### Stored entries
● ● ● ● ●
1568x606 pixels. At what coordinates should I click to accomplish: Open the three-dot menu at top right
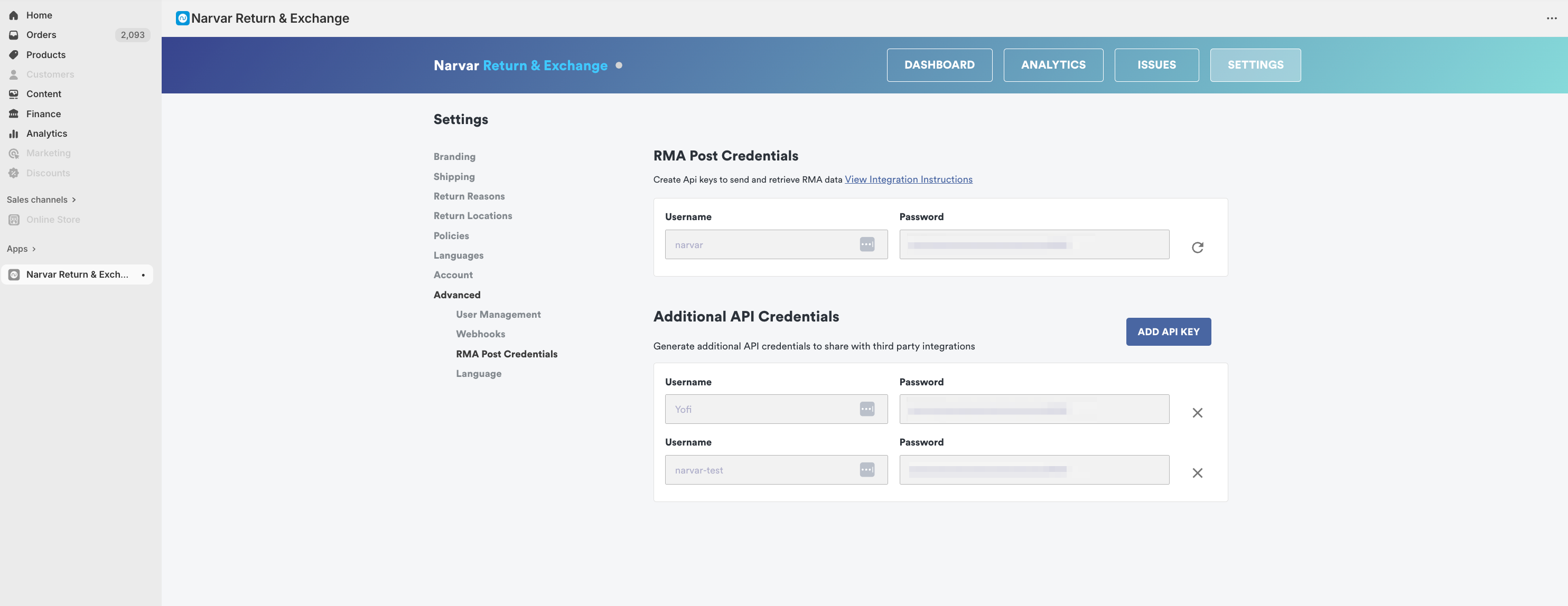point(1551,18)
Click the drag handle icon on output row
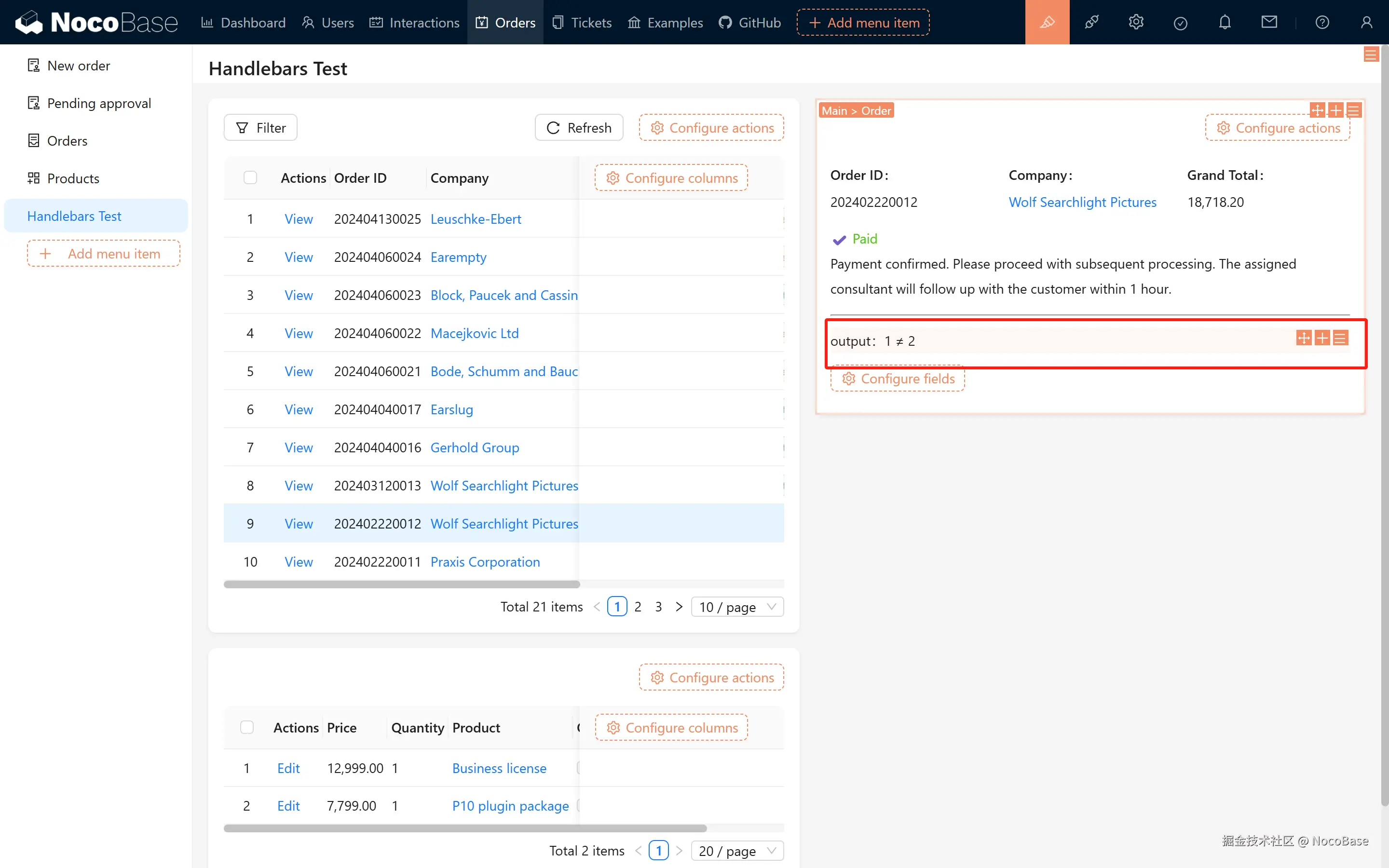 coord(1304,338)
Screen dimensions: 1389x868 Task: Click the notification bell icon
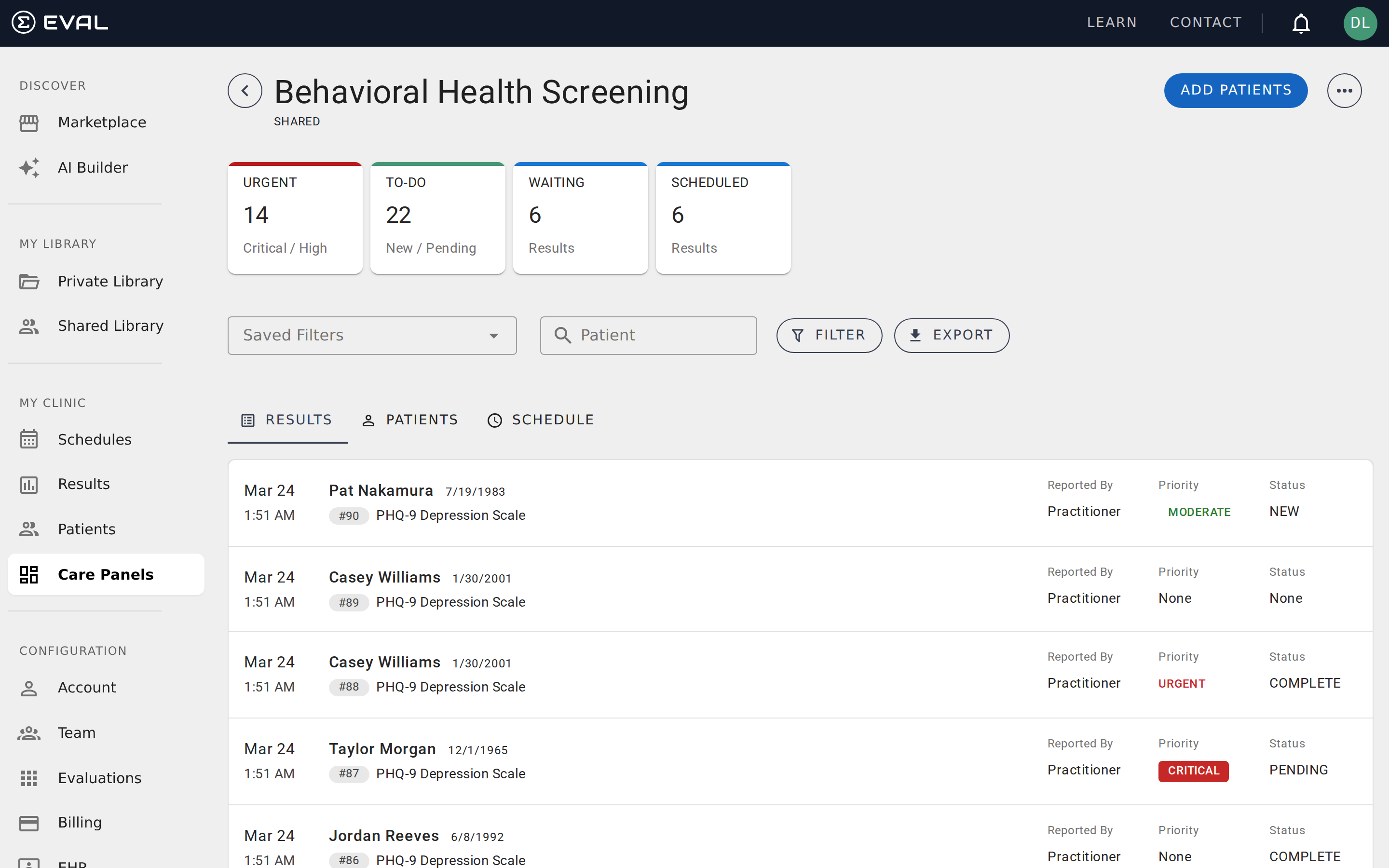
● ● ● ● ●
### EXERCISE BRIEF
Your answer must be a verbatim copy of the entries above, with no images included.

### REPLY TO THE EXERCISE
1568x606 pixels. At what coordinates should I click to accomplish: Open the three-dot menu at top right
point(1551,18)
Click the drag handle icon on output row
 coord(1304,338)
Screen dimensions: 1389x868 Task: Click the notification bell icon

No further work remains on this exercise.